2
votes

What is the best way to feed data from Azure EventHub into CosmosDb for resilience and also some buffering to prevent overloading our CosmosDb request units (RU's) in busy periods. We want to append to an array in a document if the request exists, and create a new document if not.

There are numerous options, Serverless Functions, Streaming Analytics, or Cloud Services are some. We want to focus on resilience, buffering, and update a document array if exists, and cost.

2

2 Answers

2
votes

I would personaly go with the Azure Stream Analytics and apply a tumbling window analysis on the EventHub. Depending on the complexity of your data post processing, you could either egress directly into CosmosDB or egress into an Azure Function (https://azure.microsoft.com/en-us/blog/new-in-stream-analytics-output-to-azure-functions-built-in-anomaly-detection-etc/) and crunch the data over there and forward it to CosmosDB.

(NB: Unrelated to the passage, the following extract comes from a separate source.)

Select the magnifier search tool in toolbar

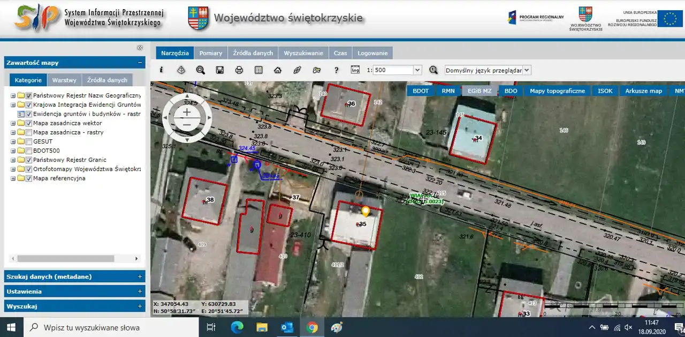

Should be the cheapest, most flexible and scalable solution...

0
votes

I agree with Sebastian87 here. To answer your question on Cosmos DB throughput provisioning - you will need to utilize some simple calculation in Azure Function before data gets ingested into Cosmos DB to figure what the throughput should be. Since Cosmos DB allows it to change any time for any collection separately (but still accounts for the maximum throughput provisioned within each hour) it makes sense to set it up any time you predict higher ingestion rate and down any time you expect (or observe) it to be lower.